[START Exercise data]

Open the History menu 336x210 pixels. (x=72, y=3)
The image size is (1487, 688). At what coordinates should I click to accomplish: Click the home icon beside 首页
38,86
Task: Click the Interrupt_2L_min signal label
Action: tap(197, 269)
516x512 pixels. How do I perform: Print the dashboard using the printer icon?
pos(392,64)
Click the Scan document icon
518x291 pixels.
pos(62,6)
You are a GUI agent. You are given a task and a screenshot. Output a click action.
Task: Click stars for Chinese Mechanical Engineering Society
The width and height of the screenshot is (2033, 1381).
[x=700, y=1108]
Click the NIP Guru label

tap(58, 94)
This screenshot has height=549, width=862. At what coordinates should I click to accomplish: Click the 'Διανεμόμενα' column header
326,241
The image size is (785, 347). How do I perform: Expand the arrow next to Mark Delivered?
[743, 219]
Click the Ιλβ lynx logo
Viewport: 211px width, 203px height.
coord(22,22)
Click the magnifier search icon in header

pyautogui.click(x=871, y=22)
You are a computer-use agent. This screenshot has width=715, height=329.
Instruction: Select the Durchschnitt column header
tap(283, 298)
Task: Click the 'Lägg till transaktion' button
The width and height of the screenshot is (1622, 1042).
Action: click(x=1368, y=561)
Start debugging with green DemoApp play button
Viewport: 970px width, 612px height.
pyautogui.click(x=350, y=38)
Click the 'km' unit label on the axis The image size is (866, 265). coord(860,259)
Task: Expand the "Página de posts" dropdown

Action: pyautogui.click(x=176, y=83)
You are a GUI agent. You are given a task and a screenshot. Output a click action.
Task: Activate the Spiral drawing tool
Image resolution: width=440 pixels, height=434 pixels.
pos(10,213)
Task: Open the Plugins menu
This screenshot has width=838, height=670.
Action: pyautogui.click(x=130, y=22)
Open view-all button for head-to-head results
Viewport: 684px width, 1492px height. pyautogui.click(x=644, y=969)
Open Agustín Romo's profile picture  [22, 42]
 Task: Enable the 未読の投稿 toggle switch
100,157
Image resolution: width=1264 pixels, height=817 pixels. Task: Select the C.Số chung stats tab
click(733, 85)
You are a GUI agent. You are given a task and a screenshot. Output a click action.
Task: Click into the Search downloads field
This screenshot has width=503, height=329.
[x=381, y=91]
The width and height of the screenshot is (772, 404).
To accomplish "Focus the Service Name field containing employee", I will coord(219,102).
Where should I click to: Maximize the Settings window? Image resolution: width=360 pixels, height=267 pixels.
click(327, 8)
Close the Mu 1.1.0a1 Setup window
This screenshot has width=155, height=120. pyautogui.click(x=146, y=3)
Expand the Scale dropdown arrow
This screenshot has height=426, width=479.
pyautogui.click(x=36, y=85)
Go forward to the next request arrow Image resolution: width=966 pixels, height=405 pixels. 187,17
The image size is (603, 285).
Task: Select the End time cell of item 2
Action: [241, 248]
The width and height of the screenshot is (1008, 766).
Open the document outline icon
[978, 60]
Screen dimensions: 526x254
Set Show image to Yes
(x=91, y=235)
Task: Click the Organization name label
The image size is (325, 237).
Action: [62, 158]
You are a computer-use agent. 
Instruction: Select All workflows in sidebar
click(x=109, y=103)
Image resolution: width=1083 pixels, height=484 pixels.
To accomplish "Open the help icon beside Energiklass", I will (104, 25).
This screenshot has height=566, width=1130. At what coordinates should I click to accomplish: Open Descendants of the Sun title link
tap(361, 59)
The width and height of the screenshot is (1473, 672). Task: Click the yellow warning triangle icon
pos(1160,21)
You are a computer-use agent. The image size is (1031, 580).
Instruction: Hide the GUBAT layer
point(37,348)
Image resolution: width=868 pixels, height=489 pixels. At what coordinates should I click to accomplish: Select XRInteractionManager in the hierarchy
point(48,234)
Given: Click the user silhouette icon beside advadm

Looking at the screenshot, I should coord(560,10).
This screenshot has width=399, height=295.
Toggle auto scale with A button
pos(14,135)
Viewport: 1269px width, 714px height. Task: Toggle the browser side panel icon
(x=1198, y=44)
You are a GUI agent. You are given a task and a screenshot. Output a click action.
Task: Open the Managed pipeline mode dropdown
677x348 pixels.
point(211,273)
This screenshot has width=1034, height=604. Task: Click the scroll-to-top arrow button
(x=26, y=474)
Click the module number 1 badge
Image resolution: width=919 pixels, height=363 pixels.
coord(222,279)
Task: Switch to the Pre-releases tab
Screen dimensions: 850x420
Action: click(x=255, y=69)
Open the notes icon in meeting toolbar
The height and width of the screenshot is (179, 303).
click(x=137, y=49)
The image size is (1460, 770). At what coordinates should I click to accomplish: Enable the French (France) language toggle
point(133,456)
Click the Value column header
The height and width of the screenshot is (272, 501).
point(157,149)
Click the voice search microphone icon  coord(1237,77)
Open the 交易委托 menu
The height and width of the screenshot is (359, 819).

[END Exercise data]

* _Written instruction_
Repeat all of the records above word for word, line by line, without changing anything.

* _Result_
Open the History menu 336x210 pixels. (x=72, y=3)
The image size is (1487, 688). At what coordinates should I click to accomplish: Click the home icon beside 首页
38,86
Task: Click the Interrupt_2L_min signal label
Action: tap(197, 269)
516x512 pixels. How do I perform: Print the dashboard using the printer icon?
pos(392,64)
Click the Scan document icon
518x291 pixels.
pos(62,6)
You are a GUI agent. You are given a task and a screenshot. Output a click action.
Task: Click stars for Chinese Mechanical Engineering Society
The width and height of the screenshot is (2033, 1381).
[x=700, y=1108]
Click the NIP Guru label

tap(58, 94)
This screenshot has height=549, width=862. At what coordinates should I click to accomplish: Click the 'Διανεμόμενα' column header
326,241
The image size is (785, 347). How do I perform: Expand the arrow next to Mark Delivered?
[743, 219]
Click the Ιλβ lynx logo
Viewport: 211px width, 203px height.
coord(22,22)
Click the magnifier search icon in header

pyautogui.click(x=871, y=22)
You are a computer-use agent. This screenshot has width=715, height=329.
Instruction: Select the Durchschnitt column header
tap(283, 298)
Task: Click the 'Lägg till transaktion' button
The width and height of the screenshot is (1622, 1042).
Action: click(x=1368, y=561)
Start debugging with green DemoApp play button
Viewport: 970px width, 612px height.
pyautogui.click(x=350, y=38)
Click the 'km' unit label on the axis The image size is (866, 265). coord(860,259)
Task: Expand the "Página de posts" dropdown

Action: pyautogui.click(x=176, y=83)
You are a GUI agent. You are given a task and a screenshot. Output a click action.
Task: Activate the Spiral drawing tool
Image resolution: width=440 pixels, height=434 pixels.
pos(10,213)
Task: Open the Plugins menu
This screenshot has width=838, height=670.
Action: pyautogui.click(x=130, y=22)
Open view-all button for head-to-head results
Viewport: 684px width, 1492px height. pyautogui.click(x=644, y=969)
Open Agustín Romo's profile picture  [22, 42]
 Task: Enable the 未読の投稿 toggle switch
100,157
Image resolution: width=1264 pixels, height=817 pixels. Task: Select the C.Số chung stats tab
click(733, 85)
You are a GUI agent. You are given a task and a screenshot. Output a click action.
Task: Click into the Search downloads field
This screenshot has width=503, height=329.
[x=381, y=91]
The width and height of the screenshot is (772, 404).
To accomplish "Focus the Service Name field containing employee", I will coord(219,102).
Where should I click to: Maximize the Settings window? Image resolution: width=360 pixels, height=267 pixels.
click(327, 8)
Close the Mu 1.1.0a1 Setup window
This screenshot has width=155, height=120. pyautogui.click(x=146, y=3)
Expand the Scale dropdown arrow
This screenshot has height=426, width=479.
pyautogui.click(x=36, y=85)
Go forward to the next request arrow Image resolution: width=966 pixels, height=405 pixels. 187,17
The image size is (603, 285).
Task: Select the End time cell of item 2
Action: [241, 248]
The width and height of the screenshot is (1008, 766).
Open the document outline icon
[978, 60]
Screen dimensions: 526x254
Set Show image to Yes
(x=91, y=235)
Task: Click the Organization name label
The image size is (325, 237).
Action: [62, 158]
You are a computer-use agent. 
Instruction: Select All workflows in sidebar
click(x=109, y=103)
Image resolution: width=1083 pixels, height=484 pixels.
To accomplish "Open the help icon beside Energiklass", I will (104, 25).
This screenshot has height=566, width=1130. At what coordinates should I click to accomplish: Open Descendants of the Sun title link
tap(361, 59)
The width and height of the screenshot is (1473, 672). Task: Click the yellow warning triangle icon
pos(1160,21)
You are a computer-use agent. The image size is (1031, 580).
Instruction: Hide the GUBAT layer
point(37,348)
Image resolution: width=868 pixels, height=489 pixels. At what coordinates should I click to accomplish: Select XRInteractionManager in the hierarchy
point(48,234)
Given: Click the user silhouette icon beside advadm

Looking at the screenshot, I should coord(560,10).
This screenshot has width=399, height=295.
Toggle auto scale with A button
pos(14,135)
Viewport: 1269px width, 714px height. Task: Toggle the browser side panel icon
(x=1198, y=44)
You are a GUI agent. You are given a task and a screenshot. Output a click action.
Task: Open the Managed pipeline mode dropdown
677x348 pixels.
point(211,273)
This screenshot has width=1034, height=604. Task: Click the scroll-to-top arrow button
(x=26, y=474)
Click the module number 1 badge
Image resolution: width=919 pixels, height=363 pixels.
coord(222,279)
Task: Switch to the Pre-releases tab
Screen dimensions: 850x420
Action: click(x=255, y=69)
Open the notes icon in meeting toolbar
The height and width of the screenshot is (179, 303).
click(x=137, y=49)
The image size is (1460, 770). At what coordinates should I click to accomplish: Enable the French (France) language toggle
point(133,456)
Click the Value column header
The height and width of the screenshot is (272, 501).
point(157,149)
Click the voice search microphone icon  coord(1237,77)
Open the 交易委托 menu
The height and width of the screenshot is (359, 819).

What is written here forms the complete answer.